Pierre residents blaming GOP for flooding potential



The silt filling the Missouri River main stem dams has significantly reduced the storage for runoff in the upper basin.

A planned US Army Corps of Engineers real-time network of snow pack and precipitation monitors has not been funded by Congress leaving Senator Mike Rounds (earth hater-SD) wondering whether he'll be sandbagging his property again. The river/reservoir system had 64 million acre-feet stored at this point in 2011.
A crew of five from the U.S. Army Corps of Engineers Northwest Division from headquarters in Omaha flew up Tuesday in a federal twin turboprop which they used to follow the river to Bismarck after noon Wednesday for a similar meeting. They were joined in Pierre by a handful of Army Corps river managers stationed at Lake Oahe, the second biggest dam in the system. Late Wednesday, The Associated Press reported out of Helena, Montana, on new flooding in that region caused by runoff after a winter that approached or exceeded record snowfall across much of Montana. Water was washing out roads, flooding fields and spilling rivers and streams over their banks much of the northern part of the state.
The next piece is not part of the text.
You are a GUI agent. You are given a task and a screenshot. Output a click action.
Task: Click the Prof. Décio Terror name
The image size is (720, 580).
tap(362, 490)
Montana Gov. Steve Bullock declared a flooding emergency Wednesday in seven counties, the Fort Belknap Indian Reservation and the town of Chester.
Read the rest here.

According to a source close to the Rounds family Mike had been considering resigning from the US Senate but has now settled nicely into the Trump swamp. No stranger to swamps the former governor, after having built a house in a swamp that flooded in 2011, received a generous self-reimbursement from insurance coverage underwritten by his own company knowing Lake Sharpe is filling with silt. A federal judge has ruled in favor of flooding plaintiffs for each year except for 2011.

The poisoned Big Sioux River is out of its banks at Dakota Dunes where part-time resident earth hater Dan Lederman is likely preparing another frivolous lawsuit even though litigation costs to federal agencies are straining budgets. Sloppy record keeping continues to plague counties prone to flooding.

The death of the Missouri River ecosystem in South Dakota began with the European invasion, was accelerated by the Homestake Mining Company and sealed with the construction of the main stem dams.